Recently, I just started volunteering with a non-profit, TrainRite. They get their dogs from shelters, etc... and train them to become assistant/service dogs. It is amazing to see what these dogs could do and how they do serve their disabled owners. It was humbling to see how this place managed to survive, pretty much on grants and donation. It broke my heart to see how much they struggled to get funding because they were so small and most funds go to larger organizations like CCI.

Long story short. I learned that they offered obedience and training classes. For the same cost as Petsmart!!! Not to put down Petsmart at all (I shop there too). But if you could give your money to a non profit that helps disabled war vets, come on, it is an easy choice. But here is the real important part. If you want to make your money REALLY count. Who would you rather train your dog. Trainers from Petsmart (which most, I know not all, but most are just book taught and a few Petsmart classes, I know ours here are all kids that teach it) or a trainer who has taken over a year of dog training (ours even worked training the Navy seals, the real water mammal not the men). And the classes are with other service dogs, real service dogs not just other Joes who want to take a class, hoping their dog will learn. The service dog classes are real serious, since this is their "career". But taught with the best techniques and a lot of care!

****************

— Task statement —
Rename "TrainRite" to "the group" in the dog-training post between "Recently, I just" and "organizations like CCI.", inclusive, and write that part out. The lines that come next have no connection to the dog-training post.

****************

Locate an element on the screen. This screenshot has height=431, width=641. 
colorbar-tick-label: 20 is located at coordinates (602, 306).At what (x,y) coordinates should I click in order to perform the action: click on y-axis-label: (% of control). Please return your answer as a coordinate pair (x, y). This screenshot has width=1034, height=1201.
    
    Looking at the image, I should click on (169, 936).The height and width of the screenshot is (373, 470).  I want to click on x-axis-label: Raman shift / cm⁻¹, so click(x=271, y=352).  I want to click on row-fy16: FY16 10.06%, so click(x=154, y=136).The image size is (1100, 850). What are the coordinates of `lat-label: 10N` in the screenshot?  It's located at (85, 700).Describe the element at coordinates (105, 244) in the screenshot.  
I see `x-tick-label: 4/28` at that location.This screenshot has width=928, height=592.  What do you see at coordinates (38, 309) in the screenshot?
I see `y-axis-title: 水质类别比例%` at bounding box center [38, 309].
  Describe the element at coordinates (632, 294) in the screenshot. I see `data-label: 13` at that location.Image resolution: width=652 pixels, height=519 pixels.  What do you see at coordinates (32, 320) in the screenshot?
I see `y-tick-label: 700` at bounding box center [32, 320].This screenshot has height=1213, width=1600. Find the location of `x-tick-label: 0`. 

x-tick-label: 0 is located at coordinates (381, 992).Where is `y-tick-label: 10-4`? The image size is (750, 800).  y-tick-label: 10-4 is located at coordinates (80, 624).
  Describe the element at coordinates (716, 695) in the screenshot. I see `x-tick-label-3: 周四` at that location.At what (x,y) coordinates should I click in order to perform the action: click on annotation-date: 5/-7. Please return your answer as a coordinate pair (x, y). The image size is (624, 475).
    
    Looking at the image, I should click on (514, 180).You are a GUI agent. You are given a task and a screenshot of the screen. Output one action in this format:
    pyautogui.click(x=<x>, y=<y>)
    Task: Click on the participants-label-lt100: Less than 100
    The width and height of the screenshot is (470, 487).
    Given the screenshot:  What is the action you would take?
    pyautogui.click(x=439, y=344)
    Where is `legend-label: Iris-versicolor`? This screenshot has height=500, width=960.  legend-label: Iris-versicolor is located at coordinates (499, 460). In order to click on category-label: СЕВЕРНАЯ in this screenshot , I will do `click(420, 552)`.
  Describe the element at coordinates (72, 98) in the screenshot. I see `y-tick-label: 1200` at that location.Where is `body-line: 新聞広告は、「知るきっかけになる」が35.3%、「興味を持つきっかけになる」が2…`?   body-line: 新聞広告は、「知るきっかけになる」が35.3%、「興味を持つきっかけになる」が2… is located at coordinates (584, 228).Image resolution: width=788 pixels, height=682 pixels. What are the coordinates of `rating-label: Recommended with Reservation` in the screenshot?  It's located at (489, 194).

****************

— Answer to the exercise —
Recently, I just started volunteering with a non-profit, the group. They get their dogs from shelters, etc... and train them to become assistant/service dogs. It is amazing to see what these dogs could do and how they do serve their disabled owners. It was humbling to see how this place managed to survive, pretty much on grants and donation. It broke my heart to see how much they struggled to get funding because they were so small and most funds go to larger organizations like CCI.